:: REQUIREMENT 1 ::
Extract word for word the passage of the HMM learning post starting with "I have been" and going on through "Belief state at time $t$.".
START SELECTED TEXT
Inference and EM (Baum-Welch) for HMM learning

Last month, I did a post on how you could setup your HMM in pymc3. It was beautiful, it was simple. It was a little too easy. The inference button makes setting up the model a breeze. Just define the likelihoods and let pymc3 figure out the rest.

I have been reading Murphy’s thesis for work and decided it’d be a whole lot of fun to implement the EM algorithm for learning. So here we go. The code can be found online here. Murphy’s Machine Learning book was very useful when coding up this algorithm.

Since we are going to be getting into the weeds a bit, let’s define some terms. We’re going to use the notation from Murphy’s thesis. Time goes from $1 … T$.

$y_{1:t} = (y_1,…,y_t)$: the observations up to present time, $t$.
$X_t$: The hidden state at time $t$.
$P(X_t \vert y_{i:t})$: Belief state at time $t$.
END SELECTED TEXT
:: REQUIREMENT 2 ::
Change every "GUI agent" in the listing below to "interface agent", keeping the rest the same. Reproduce the listing without the pictures.
START RECORDS FOR PROCESSING
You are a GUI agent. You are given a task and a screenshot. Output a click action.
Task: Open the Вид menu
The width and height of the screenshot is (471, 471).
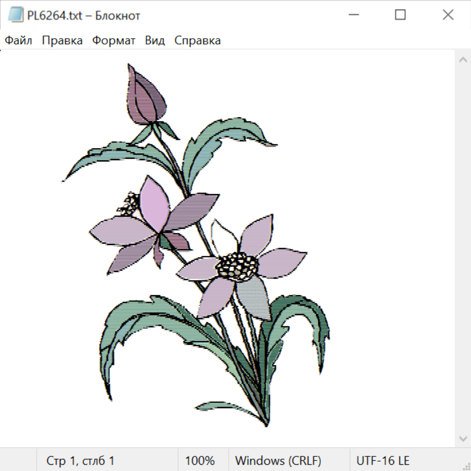click(x=155, y=41)
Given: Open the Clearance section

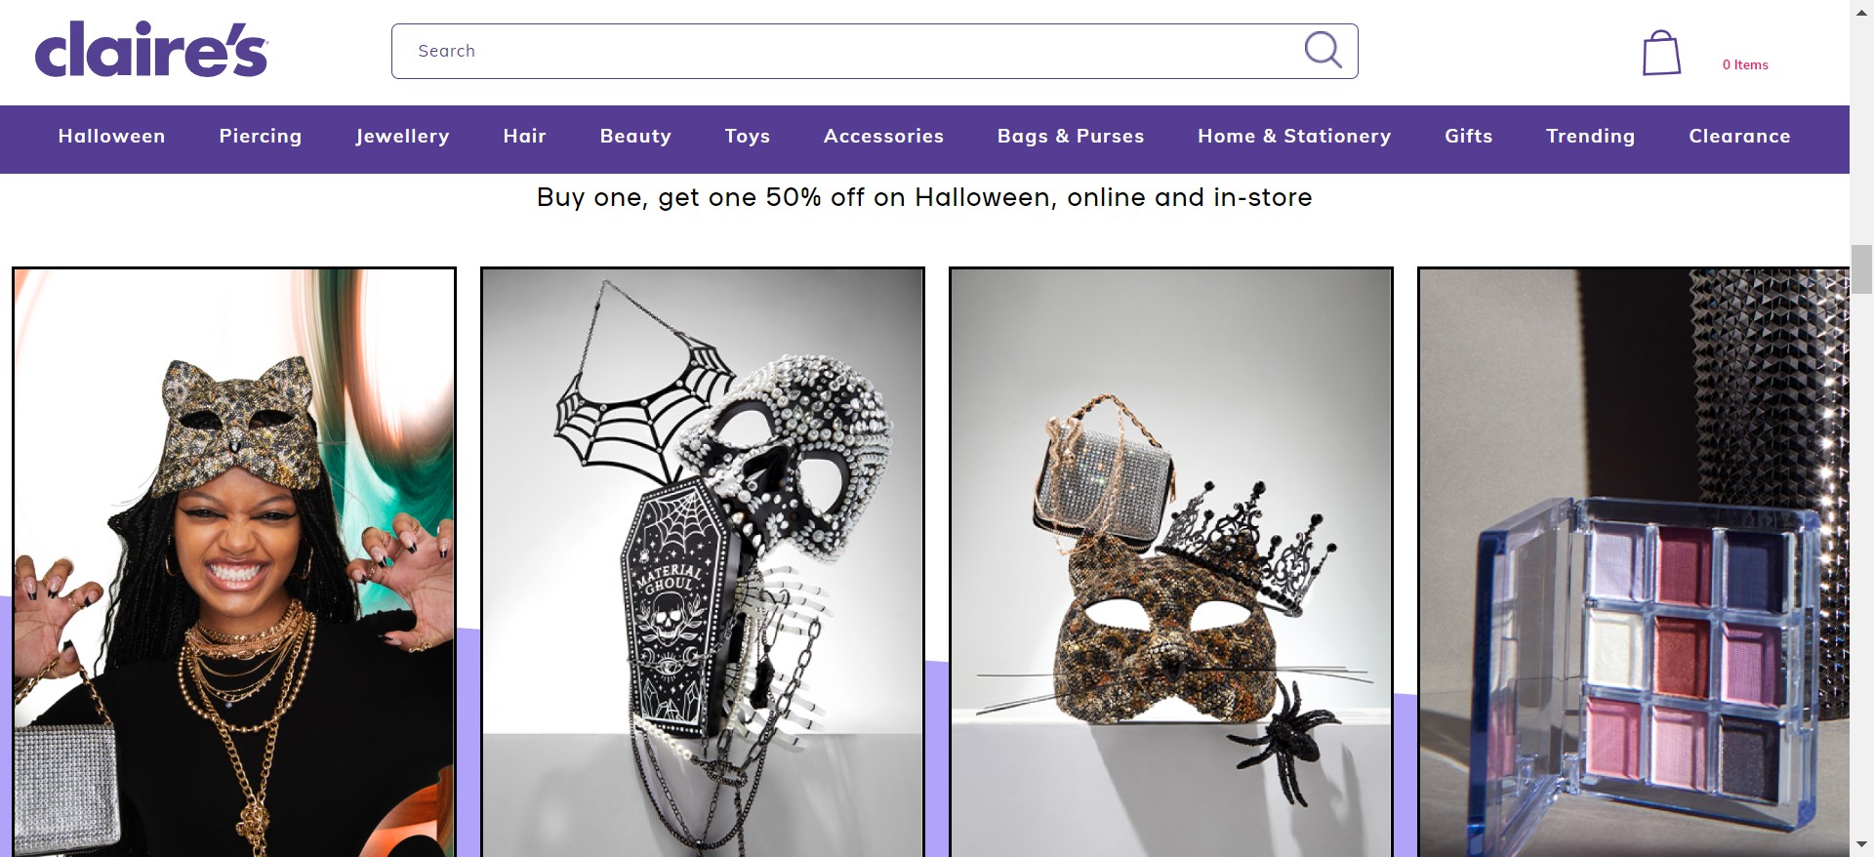Looking at the screenshot, I should point(1739,137).
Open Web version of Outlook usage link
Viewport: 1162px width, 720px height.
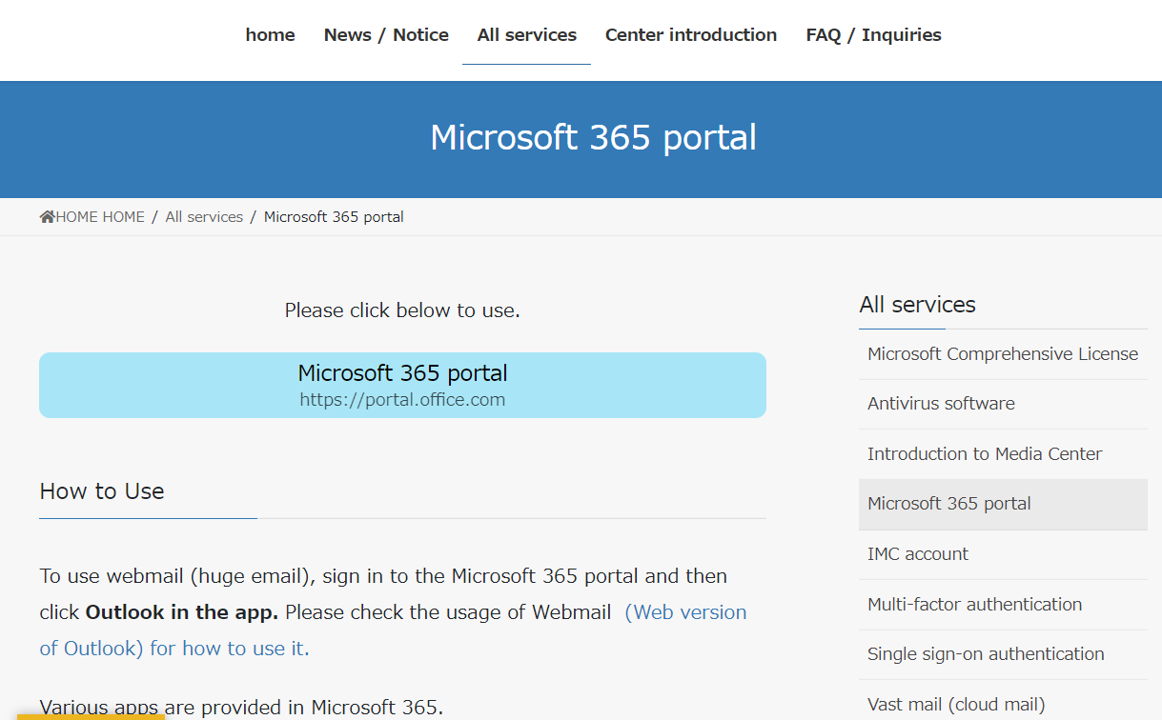[x=685, y=612]
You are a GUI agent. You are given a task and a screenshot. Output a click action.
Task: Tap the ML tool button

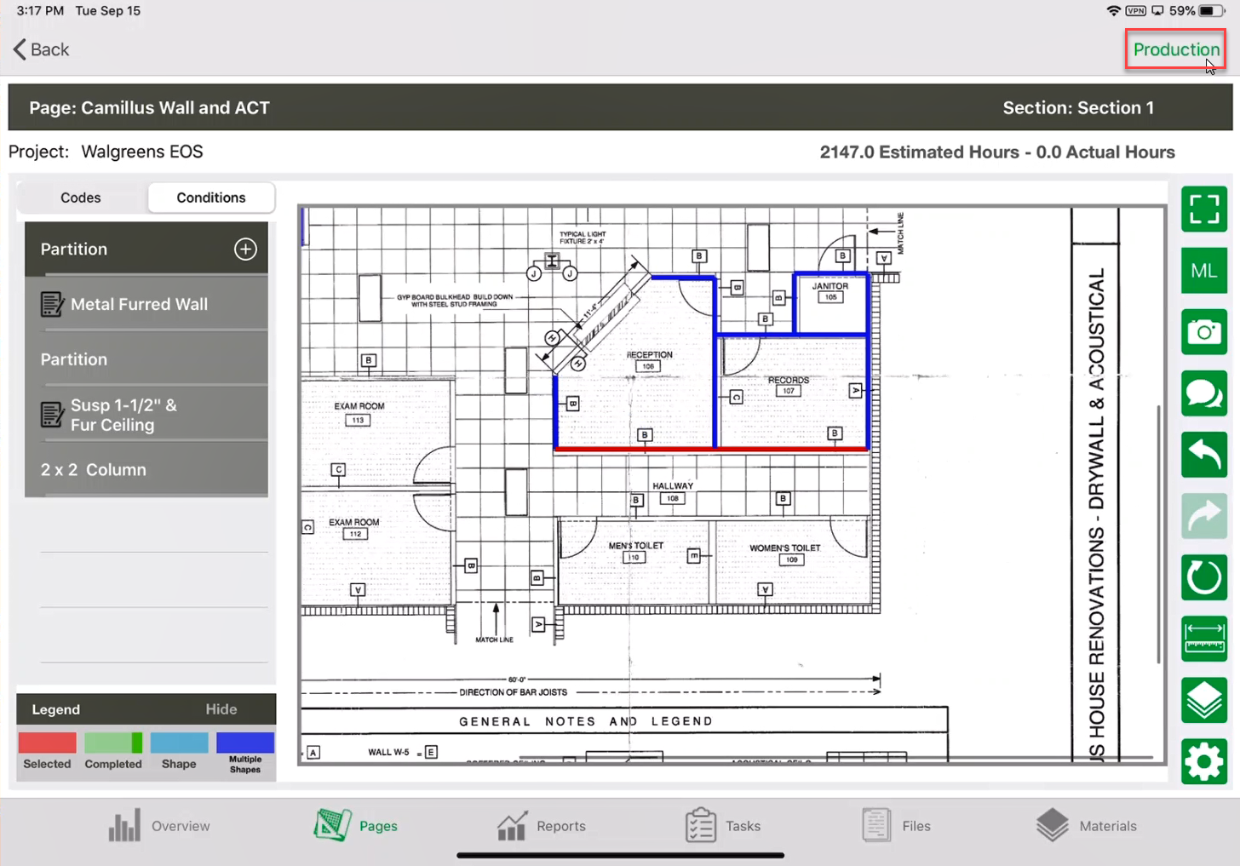(x=1203, y=271)
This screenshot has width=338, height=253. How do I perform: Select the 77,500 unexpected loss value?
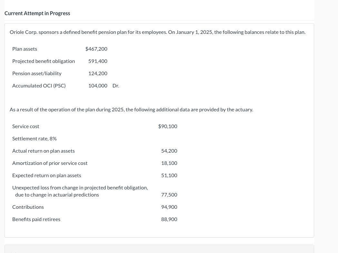click(169, 195)
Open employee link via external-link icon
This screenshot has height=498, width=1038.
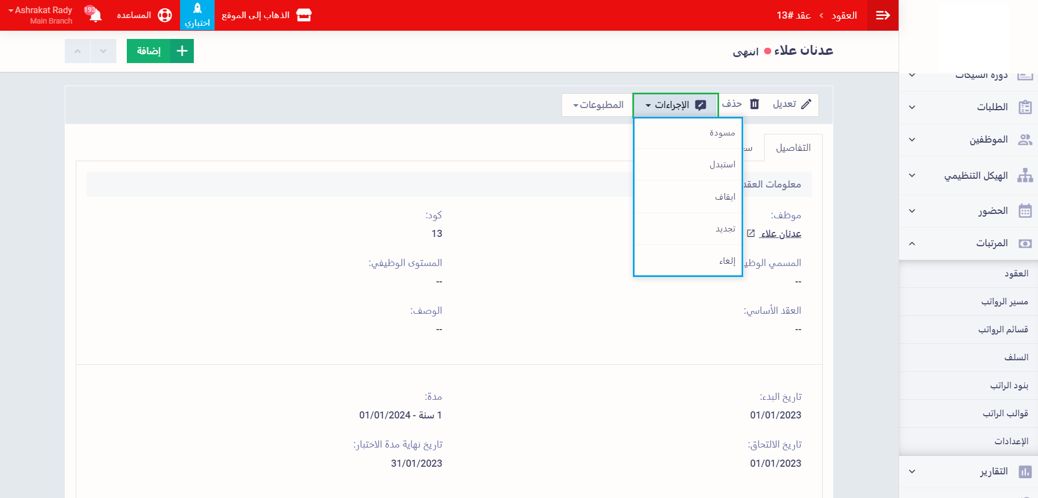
END RECORDS FOR PROCESSING
:: CORRECT RESULT 1 ::
I have been reading Murphy’s thesis for work and decided it’d be a whole lot of fun to implement the EM algorithm for learning. So here we go. The code can be found online here. Murphy’s Machine Learning book was very useful when coding up this algorithm.

Since we are going to be getting into the weeds a bit, let’s define some terms. We’re going to use the notation from Murphy’s thesis. Time goes from $1 … T$.

$y_{1:t} = (y_1,…,y_t)$: the observations up to present time, $t$.
$X_t$: The hidden state at time $t$.
$P(X_t \vert y_{i:t})$: Belief state at time $t$.

:: CORRECT RESULT 2 ::
You are a interface agent. You are given a task and a screenshot. Output a click action.
Task: Open the Вид menu
The width and height of the screenshot is (471, 471).
click(x=155, y=41)
Given: Open the Clearance section

Looking at the screenshot, I should point(1739,137).
Open Web version of Outlook usage link
Viewport: 1162px width, 720px height.
[x=685, y=612]
You are a interface agent. You are given a task and a screenshot. Output a click action.
Task: Tap the ML tool button

(x=1203, y=271)
This screenshot has width=338, height=253. How do I perform: Select the 77,500 unexpected loss value?
click(169, 195)
Open employee link via external-link icon
This screenshot has height=498, width=1038.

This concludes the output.